108. A method of manufacturing an engineered immune cell comprising:

(i) transducing an immune cell with a vector comprising a polynucleotide sequence encoding a CD8 blocking polypeptide comprising a CD8 binding domain and an intracellular localizing domain; and

(ii) transducing the immune cell with a vector comprising a polynucleotide sequence encoding a CD8 chimeric antigen receptor (anti-CD8 CAR) comprising a CD8 binding domain, a transmembrane domain, and a signaling domain.

109. The method of claim 108, wherein the CD8 binding domain of the CD8 blocking polypeptide or the CD8 binding domain of the anti-CD8 CAR comprises an scFv or a single domain antibody.

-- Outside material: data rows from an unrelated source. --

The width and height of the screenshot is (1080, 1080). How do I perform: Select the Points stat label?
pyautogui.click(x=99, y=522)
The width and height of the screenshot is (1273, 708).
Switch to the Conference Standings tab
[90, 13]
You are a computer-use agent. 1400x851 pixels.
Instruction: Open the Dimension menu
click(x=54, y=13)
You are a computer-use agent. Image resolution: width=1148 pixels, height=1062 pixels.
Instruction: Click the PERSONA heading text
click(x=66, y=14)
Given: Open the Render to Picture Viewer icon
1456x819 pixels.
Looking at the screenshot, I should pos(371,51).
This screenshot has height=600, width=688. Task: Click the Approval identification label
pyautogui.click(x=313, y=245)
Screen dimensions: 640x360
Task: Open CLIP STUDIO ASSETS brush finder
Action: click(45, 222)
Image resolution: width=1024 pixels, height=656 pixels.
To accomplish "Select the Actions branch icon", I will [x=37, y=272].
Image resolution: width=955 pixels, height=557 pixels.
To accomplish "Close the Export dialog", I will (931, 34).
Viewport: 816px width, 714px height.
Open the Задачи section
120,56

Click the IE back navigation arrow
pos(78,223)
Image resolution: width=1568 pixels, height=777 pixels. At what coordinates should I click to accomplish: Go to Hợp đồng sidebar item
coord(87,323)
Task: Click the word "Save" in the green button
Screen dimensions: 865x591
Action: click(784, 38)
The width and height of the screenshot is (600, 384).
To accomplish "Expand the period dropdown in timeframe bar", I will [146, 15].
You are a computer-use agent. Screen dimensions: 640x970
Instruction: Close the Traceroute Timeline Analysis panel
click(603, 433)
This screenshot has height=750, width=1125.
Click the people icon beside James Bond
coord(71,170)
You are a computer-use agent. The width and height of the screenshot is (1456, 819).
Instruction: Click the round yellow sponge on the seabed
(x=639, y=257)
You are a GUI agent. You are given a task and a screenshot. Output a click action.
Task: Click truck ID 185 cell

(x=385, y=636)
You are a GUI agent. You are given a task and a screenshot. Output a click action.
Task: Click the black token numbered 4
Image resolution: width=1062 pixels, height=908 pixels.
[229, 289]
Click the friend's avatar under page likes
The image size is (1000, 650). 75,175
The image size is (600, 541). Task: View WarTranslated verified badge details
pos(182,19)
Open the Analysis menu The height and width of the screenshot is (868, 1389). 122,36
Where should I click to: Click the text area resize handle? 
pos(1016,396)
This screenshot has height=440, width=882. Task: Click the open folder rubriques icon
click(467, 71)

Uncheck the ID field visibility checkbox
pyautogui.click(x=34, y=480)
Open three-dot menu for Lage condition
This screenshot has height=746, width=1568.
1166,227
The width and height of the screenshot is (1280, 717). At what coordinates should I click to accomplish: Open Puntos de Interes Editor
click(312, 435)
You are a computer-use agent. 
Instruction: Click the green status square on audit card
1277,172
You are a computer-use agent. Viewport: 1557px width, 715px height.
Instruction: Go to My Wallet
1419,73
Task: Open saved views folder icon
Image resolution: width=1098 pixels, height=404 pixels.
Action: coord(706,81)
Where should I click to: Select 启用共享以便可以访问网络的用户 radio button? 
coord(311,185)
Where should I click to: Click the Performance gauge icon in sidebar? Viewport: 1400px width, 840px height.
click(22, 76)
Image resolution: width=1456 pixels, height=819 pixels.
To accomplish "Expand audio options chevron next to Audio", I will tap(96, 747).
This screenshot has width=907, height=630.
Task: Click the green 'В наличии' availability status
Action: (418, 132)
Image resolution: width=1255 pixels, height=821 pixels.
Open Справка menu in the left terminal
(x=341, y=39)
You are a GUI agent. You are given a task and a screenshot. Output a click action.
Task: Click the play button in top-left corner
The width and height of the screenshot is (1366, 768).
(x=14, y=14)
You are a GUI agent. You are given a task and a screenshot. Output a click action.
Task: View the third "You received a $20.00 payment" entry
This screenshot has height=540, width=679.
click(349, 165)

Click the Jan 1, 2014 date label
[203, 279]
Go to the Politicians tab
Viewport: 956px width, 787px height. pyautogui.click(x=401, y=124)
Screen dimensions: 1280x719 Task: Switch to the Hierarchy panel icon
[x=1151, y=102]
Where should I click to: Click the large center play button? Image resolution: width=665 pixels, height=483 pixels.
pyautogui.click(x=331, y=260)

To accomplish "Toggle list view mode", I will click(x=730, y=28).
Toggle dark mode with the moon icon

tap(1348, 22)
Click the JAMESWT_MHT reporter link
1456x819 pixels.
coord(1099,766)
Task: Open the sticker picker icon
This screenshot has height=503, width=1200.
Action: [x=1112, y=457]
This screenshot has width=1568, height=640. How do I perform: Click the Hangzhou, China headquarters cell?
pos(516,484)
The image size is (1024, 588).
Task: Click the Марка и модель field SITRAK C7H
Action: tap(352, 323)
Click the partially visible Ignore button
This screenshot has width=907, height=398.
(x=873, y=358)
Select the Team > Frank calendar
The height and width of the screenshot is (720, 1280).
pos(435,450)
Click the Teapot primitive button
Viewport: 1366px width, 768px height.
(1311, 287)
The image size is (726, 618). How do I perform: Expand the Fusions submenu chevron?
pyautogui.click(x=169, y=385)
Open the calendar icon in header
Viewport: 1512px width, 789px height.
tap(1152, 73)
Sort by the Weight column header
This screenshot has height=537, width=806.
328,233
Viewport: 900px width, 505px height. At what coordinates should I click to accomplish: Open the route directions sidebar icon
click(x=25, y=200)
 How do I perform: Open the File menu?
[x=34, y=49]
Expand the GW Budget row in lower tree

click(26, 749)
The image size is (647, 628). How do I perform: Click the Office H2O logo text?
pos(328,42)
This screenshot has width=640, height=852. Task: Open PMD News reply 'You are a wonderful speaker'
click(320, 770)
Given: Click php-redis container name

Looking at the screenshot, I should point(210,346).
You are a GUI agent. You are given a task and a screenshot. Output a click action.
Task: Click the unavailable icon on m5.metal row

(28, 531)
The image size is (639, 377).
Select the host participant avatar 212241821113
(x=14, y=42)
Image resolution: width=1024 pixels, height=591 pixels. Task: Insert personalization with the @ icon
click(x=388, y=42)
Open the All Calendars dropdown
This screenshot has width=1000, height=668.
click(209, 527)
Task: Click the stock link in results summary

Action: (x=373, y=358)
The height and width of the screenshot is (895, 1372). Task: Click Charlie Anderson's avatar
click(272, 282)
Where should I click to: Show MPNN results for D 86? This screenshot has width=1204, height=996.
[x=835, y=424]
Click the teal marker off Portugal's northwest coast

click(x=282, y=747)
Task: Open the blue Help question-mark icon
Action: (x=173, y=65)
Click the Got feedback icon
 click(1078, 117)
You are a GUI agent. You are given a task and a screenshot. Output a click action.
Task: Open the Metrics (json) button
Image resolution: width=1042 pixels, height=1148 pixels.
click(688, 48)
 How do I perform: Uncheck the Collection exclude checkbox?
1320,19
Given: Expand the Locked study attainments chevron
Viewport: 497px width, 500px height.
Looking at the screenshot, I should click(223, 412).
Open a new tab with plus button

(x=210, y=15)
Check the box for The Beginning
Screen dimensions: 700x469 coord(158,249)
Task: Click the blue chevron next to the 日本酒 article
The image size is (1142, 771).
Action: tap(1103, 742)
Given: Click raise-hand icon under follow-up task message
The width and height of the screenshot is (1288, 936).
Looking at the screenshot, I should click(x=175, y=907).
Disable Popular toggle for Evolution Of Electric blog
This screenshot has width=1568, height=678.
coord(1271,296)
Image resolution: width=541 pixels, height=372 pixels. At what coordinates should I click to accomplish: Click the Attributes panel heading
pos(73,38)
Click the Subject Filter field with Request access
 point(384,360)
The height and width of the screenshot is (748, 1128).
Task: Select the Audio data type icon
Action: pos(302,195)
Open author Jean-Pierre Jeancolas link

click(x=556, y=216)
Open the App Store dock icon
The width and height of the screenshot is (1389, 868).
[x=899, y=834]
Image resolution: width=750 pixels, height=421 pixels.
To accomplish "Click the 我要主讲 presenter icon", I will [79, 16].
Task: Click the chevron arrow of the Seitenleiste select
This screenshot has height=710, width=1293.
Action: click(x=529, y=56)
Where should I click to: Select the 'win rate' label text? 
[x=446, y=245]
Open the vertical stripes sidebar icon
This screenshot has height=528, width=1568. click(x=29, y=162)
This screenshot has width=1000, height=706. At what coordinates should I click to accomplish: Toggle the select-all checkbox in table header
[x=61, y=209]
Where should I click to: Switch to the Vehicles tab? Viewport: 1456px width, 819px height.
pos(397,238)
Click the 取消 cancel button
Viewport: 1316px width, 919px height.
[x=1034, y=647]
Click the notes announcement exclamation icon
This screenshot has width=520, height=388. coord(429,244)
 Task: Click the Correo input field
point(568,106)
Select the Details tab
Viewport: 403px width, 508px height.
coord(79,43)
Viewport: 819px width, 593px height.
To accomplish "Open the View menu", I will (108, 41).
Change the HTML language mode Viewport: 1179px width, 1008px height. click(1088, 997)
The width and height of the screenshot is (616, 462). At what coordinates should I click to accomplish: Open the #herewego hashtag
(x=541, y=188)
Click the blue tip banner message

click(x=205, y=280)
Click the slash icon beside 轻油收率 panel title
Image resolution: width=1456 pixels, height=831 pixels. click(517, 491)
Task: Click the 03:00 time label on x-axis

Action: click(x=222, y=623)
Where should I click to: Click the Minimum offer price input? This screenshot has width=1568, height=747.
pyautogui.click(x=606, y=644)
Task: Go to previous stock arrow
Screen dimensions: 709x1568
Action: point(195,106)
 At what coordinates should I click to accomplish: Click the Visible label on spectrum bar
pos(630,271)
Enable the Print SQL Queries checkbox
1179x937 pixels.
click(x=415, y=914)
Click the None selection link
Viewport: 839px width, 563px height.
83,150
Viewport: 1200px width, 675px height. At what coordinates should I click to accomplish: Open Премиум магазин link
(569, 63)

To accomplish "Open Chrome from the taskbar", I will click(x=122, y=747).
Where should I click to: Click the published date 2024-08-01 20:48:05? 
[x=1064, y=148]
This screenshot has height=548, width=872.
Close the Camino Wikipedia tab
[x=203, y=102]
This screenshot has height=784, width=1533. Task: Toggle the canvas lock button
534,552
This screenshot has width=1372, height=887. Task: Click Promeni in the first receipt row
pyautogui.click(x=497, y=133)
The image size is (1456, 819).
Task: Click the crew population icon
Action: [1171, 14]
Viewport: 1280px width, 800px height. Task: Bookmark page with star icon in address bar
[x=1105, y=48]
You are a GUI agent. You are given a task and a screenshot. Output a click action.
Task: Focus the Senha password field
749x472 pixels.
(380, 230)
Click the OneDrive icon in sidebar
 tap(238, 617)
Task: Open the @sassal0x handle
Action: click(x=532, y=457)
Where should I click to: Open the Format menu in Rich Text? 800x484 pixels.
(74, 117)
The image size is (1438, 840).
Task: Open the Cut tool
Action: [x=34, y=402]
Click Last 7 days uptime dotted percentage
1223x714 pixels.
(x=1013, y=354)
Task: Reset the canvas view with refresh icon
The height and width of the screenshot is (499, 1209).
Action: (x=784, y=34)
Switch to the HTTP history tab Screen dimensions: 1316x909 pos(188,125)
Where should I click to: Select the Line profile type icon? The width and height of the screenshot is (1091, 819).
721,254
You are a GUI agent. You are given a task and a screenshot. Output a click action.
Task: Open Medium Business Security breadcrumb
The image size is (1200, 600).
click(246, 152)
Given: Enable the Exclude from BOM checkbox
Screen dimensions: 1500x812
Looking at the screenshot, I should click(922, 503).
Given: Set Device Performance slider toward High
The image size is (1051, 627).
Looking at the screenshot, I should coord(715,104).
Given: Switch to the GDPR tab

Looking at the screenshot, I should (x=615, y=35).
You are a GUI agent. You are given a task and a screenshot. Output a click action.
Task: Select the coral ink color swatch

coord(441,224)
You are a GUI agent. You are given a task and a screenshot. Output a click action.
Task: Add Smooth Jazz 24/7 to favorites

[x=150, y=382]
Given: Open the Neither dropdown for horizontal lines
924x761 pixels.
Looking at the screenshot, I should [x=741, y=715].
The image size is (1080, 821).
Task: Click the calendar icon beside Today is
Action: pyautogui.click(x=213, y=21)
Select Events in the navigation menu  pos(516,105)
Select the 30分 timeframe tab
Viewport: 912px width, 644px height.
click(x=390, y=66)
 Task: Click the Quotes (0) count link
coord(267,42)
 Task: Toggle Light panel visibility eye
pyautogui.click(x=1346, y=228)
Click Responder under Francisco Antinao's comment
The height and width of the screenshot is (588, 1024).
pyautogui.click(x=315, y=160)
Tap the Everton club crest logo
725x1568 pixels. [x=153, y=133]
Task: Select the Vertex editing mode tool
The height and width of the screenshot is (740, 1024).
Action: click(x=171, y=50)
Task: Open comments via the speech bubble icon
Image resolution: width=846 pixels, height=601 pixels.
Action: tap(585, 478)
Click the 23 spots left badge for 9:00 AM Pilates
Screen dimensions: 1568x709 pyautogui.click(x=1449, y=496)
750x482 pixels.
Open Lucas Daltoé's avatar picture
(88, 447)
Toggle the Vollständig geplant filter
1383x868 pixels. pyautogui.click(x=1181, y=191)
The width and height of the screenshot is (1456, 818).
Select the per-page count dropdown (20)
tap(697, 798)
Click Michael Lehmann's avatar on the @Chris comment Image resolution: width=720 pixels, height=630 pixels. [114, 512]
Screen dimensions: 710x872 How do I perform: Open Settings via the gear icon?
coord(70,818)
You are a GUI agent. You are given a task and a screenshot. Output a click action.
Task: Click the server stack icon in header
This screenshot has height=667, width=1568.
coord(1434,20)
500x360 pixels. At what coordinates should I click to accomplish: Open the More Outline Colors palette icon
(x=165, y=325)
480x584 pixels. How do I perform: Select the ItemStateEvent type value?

110. The method of claim 108 or 109, wherein the intracellular localizing domain comprises an amino acid sequence selected from the group consisting of an endoplasmic reticulum (ER) retention sequence, a Golgi retention sequence, and a proteosome localizing sequence

111. The method of any one of claims 108-110, wherein the CD8 blocking polypeptide remains intracellularly within the engineered immune cell and binds endogenous CD8 within the immune engineered cell.

112. The method of any one of claims 109-111, wherein the CD8 blocking polypeptide is expressed before the anti-CD8 CAR.

113. The method of claim 112, wherein the CD8 blocking polypeptide is expressed about one day before the anti-CD8 CAR.

114. The method of claim 113, wherein the CD8 blocking polypeptide is expressed at least one day before the anti-CD8 CAR.

115. The method of any one of claims 108-111, wherein the CD8 blocking polypeptide is expressed simultaneously with the anti-CD8 CAR.

116. The method of claim 115, wherein a bicistronic vector comprises sequences encoding the CD8 blocking polypeptide and the anti-CD8 CAR.